§ **EXERCISE DIRECTIONS**
Find out how many lines in the records have the string "target" in them, and state only that number.

....

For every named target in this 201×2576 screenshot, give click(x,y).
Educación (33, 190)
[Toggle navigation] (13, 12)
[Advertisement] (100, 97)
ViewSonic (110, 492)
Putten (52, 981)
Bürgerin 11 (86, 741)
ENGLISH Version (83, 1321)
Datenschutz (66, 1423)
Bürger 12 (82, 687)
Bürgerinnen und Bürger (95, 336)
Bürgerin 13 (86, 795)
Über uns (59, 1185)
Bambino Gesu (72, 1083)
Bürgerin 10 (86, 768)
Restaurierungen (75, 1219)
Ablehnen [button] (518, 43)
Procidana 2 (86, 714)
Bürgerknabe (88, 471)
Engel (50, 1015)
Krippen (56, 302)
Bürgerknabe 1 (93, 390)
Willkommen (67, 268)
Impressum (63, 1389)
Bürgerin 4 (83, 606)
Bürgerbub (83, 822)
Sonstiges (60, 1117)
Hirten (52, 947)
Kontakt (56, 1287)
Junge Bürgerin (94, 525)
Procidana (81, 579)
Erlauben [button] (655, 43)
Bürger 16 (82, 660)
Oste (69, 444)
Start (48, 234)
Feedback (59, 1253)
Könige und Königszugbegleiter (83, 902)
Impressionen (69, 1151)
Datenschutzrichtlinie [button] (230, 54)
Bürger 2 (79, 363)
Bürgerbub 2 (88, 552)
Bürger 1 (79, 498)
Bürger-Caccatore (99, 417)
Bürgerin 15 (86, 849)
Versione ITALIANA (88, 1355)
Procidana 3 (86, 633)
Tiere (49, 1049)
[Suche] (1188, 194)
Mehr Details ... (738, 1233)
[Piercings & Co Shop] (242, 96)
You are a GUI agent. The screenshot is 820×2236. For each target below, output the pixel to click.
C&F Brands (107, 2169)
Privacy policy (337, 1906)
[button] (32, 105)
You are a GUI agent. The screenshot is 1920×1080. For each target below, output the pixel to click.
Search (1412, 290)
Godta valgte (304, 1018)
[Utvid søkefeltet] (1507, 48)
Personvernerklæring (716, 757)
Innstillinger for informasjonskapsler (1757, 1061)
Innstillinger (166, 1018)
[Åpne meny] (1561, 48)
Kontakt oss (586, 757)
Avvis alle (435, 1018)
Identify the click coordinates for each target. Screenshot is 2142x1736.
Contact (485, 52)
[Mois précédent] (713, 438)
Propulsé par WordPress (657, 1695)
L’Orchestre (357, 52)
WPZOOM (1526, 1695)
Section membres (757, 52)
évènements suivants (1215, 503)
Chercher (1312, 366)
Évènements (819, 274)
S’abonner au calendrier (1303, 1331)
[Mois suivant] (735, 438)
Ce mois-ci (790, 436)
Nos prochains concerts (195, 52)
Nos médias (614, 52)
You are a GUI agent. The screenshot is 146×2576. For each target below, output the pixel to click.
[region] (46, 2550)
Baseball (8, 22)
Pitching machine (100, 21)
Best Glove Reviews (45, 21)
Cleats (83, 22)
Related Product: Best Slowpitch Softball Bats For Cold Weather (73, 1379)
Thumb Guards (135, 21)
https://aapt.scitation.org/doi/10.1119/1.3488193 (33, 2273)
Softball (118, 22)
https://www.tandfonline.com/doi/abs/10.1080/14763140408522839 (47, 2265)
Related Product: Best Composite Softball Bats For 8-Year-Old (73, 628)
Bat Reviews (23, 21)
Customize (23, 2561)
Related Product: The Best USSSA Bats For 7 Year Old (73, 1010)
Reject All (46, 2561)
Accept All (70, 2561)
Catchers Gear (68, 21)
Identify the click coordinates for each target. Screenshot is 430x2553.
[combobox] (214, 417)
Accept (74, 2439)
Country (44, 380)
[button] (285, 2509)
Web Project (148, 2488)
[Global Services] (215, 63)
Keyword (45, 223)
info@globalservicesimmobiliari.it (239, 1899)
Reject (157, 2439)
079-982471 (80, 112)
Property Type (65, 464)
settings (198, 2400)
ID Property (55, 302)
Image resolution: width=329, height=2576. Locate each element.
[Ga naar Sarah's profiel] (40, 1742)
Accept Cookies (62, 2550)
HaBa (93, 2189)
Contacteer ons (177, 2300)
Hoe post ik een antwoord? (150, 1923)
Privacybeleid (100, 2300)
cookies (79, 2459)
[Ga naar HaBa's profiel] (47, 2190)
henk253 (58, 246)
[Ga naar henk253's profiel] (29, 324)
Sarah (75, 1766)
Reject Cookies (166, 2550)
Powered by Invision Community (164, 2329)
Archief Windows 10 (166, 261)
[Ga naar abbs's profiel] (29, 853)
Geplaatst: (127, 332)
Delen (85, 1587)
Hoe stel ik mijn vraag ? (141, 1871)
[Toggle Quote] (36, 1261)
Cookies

....

§ **COMPLETED TASK**
6